When I try to compile this code that I got form here with gcc:

#import <stdio.h>
#import <objc/Object.h>

@interface Hello: Object
- (void) init;
- (void) say;
@end

@implementation Hello
- (void) init {
  [super init];
}
- (void) say {
  printf("Hello, world!\n");
}
@end

int main() {
  Hello *hello = [Hello new];
  [hello say];
  [hello free];
  return 0;
}

with comand line: g++ -x objective-c++ test.mm -otest -lobjc

When compiling I get the following warnings:

test.mm:11:14: warning: ‘Object’ may not respond to ‘-init’ [enabled by default]
test.mm:11:14: warning: (Messages without a matching method signature
[enabled by default]
test.mm:11:14: warning: will be assumed to return ‘id’ and accept
[enabled by default]
test.mm:11:14: warning: ‘...’ as arguments.) [enabled by default]
test.mm: In function ‘int main()’:
test.mm:19:28: warning: ‘Hello’ may not respond to ‘+new’ [enabled by default]
test.mm:21:14: warning: ‘Hello’ may not respond to ‘-free’ [enabled by default]

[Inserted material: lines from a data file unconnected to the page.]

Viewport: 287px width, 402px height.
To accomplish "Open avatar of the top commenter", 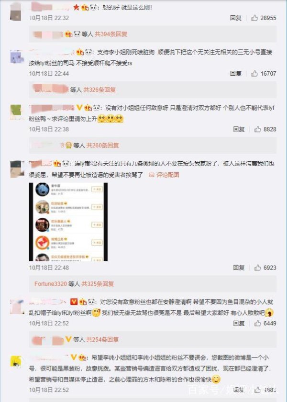I will click(16, 11).
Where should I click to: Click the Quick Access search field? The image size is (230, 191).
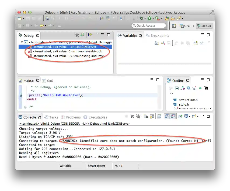(149, 26)
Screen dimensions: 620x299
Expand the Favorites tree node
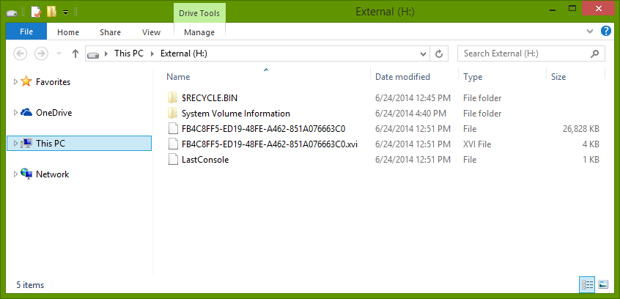click(15, 82)
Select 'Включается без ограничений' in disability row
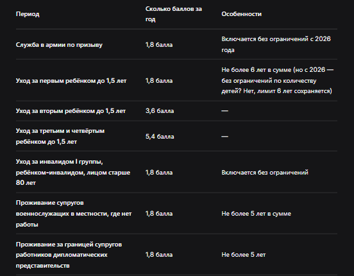 click(265, 173)
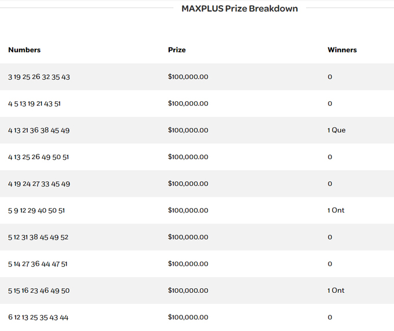Select numbers 5 15 16 23 46 49 50
This screenshot has height=331, width=394.
pos(39,290)
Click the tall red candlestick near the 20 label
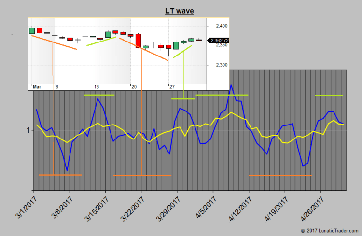Image resolution: width=362 pixels, height=236 pixels. (x=139, y=41)
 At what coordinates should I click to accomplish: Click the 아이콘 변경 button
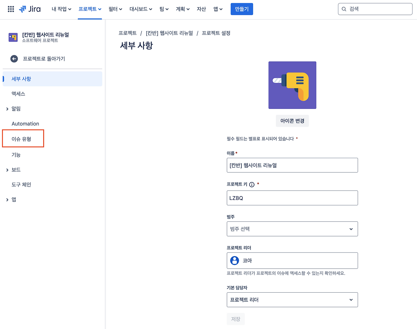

and if I try to run - I get SIGSEGV:

$> ./test
$> Segmentation fault

What I am doing wrongly?

env: linux-x86_64, gcc-4.7.2

Thanks.

2
  • should it be -x objective-c instead of -x objective-c++? Commented Jan 18, 2013 at 23:51
  • @KevinDTimm, the same error. Commented Jan 19, 2013 at 0:25

1 Answer 1

3

That code is wrong. And ancient. It would never have worked. Now it would have (fixed and added some additional examples).

First, check to see if you have GNUStep installed. If you do, switch to using NSObject and libFoundation (actually libgnustep-base, as Fred points out in the comments).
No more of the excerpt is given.